Fewer than half of students met the state standard in English language arts, with a drop of 4 percentage points to 47.1% from pre-pandemic 2018-19, when the state last required the test statewide. Exactly one-third of students performed at standard in math, a decline of 6.5 percentage points. For Black students, it is now 16% and 9.7% for English learners.
The pandemic’s effects were widespread; the scores fell roughly the same – 5 to 7 percentage points among most racial and ethnic groups.
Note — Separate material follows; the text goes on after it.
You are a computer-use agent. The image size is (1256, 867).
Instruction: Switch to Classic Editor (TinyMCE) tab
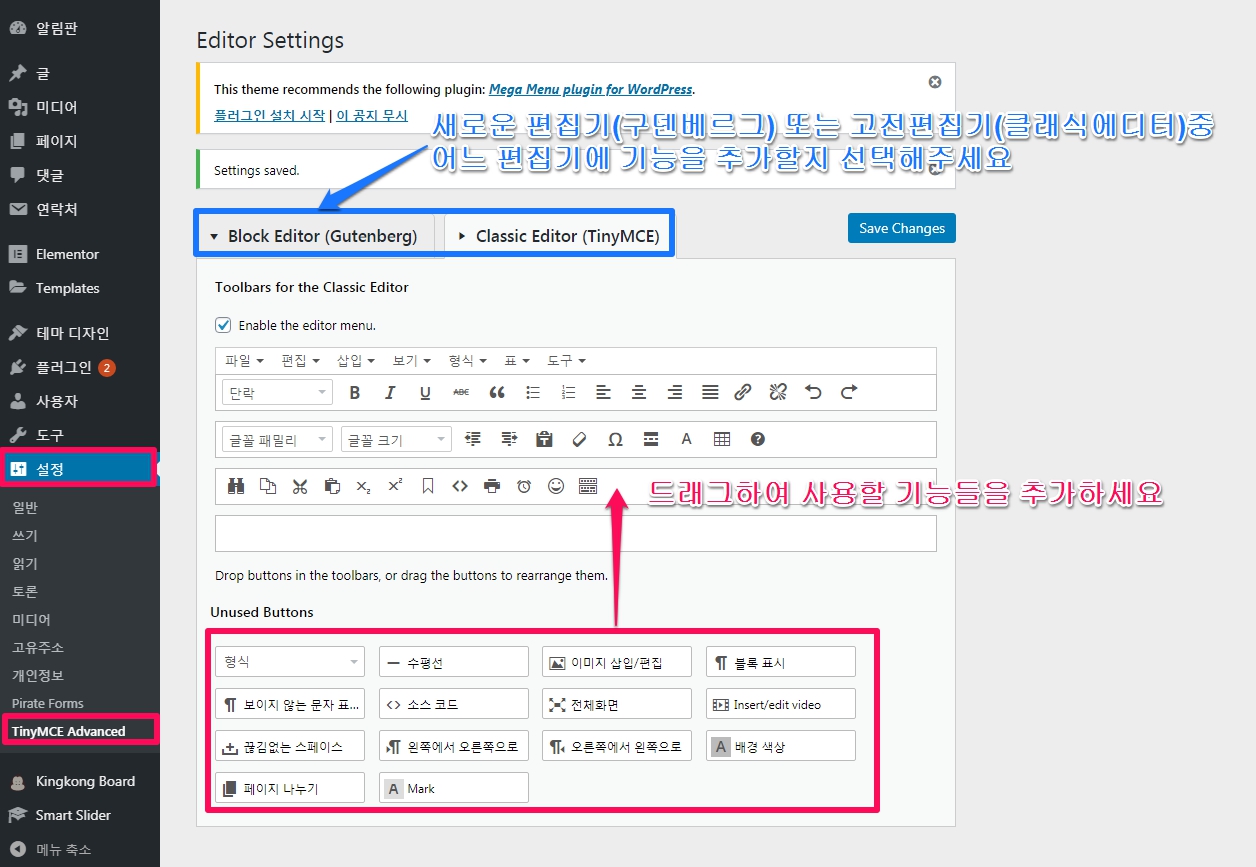click(x=559, y=236)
But disparities in scores among those groups were already chasmic, and the declines in 2022 wiped out six years of slow, steady progress since Smarter Balanced was introduced in 2014-15. The 69.4% of Asian students who scored at or above standard in 2022 is more than triple the rate for Latino and Black students.
Moving up its original release date, initially set to be released with other state data in December or January, the California Department of Education instead announced the results on the same day as the release of scores on the National Assessment of Educational Progress or NAEP. The results of the different tests cannot be compared, but point to the same conclusion: Covid severely set back progress nationally and in California, indicating it will take extra resources and attention, and probably several years, to recover from the impact. (See story on NAEP scores)
“Now is not the time to take our foot off the accelerator when it comes to doing everything we can to help all our students progress toward mastery of our learning standards and thrive in every way in school,” said California State Board of Education President Linda Darling-Hammond.